### Saved data entries
[Start of Attachment]

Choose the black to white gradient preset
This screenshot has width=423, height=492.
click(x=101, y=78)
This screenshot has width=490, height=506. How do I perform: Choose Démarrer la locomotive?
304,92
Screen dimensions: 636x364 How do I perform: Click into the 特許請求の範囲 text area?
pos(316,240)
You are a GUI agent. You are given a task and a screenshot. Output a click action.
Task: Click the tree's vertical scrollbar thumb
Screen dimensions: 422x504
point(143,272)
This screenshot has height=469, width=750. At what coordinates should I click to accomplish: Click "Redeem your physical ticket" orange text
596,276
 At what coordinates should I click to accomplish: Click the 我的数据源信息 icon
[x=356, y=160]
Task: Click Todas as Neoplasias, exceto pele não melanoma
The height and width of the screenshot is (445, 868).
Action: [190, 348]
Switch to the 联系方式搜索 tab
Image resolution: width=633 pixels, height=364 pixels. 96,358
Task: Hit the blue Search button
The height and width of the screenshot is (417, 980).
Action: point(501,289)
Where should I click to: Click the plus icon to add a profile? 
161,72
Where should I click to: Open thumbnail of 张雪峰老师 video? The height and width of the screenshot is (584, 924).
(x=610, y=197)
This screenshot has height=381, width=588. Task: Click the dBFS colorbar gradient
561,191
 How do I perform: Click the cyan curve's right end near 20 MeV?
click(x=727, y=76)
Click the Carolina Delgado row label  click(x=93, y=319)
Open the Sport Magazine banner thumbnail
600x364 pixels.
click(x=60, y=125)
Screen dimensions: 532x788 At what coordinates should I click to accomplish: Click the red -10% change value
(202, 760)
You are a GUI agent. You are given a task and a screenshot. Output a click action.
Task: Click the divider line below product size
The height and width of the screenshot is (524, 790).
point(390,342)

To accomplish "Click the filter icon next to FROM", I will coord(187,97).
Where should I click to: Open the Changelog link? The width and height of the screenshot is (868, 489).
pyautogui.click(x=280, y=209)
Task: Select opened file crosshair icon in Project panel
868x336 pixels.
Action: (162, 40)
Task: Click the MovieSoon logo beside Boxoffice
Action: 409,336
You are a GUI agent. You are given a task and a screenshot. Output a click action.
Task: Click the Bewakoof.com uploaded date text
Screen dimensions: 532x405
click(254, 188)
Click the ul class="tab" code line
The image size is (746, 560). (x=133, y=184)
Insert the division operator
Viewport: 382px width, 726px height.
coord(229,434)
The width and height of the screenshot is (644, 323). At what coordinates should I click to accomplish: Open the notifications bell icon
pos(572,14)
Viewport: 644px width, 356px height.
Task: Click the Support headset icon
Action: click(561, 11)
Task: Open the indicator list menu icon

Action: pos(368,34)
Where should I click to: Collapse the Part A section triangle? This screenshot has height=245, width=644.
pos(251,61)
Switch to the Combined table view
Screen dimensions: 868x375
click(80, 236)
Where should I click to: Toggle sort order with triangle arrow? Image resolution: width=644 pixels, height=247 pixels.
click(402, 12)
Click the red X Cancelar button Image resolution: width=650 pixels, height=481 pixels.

[End of Attachment]

### HOW TO COMPLETE THIS TASK
Please write out the lines that run from the one with "Viewport: 382px width, 726px height." to the end of the records, both included, exactly as they appear.

### TASK ANSWER
Viewport: 382px width, 726px height.
coord(229,434)
The width and height of the screenshot is (644, 323). At what coordinates should I click to accomplish: Open the notifications bell icon
pos(572,14)
Viewport: 644px width, 356px height.
Task: Click the Support headset icon
Action: click(561, 11)
Task: Open the indicator list menu icon

Action: pos(368,34)
Where should I click to: Collapse the Part A section triangle? This screenshot has height=245, width=644.
pos(251,61)
Switch to the Combined table view
Screen dimensions: 868x375
click(80, 236)
Where should I click to: Toggle sort order with triangle arrow? Image resolution: width=644 pixels, height=247 pixels.
click(402, 12)
Click the red X Cancelar button Image resolution: width=650 pixels, height=481 pixels.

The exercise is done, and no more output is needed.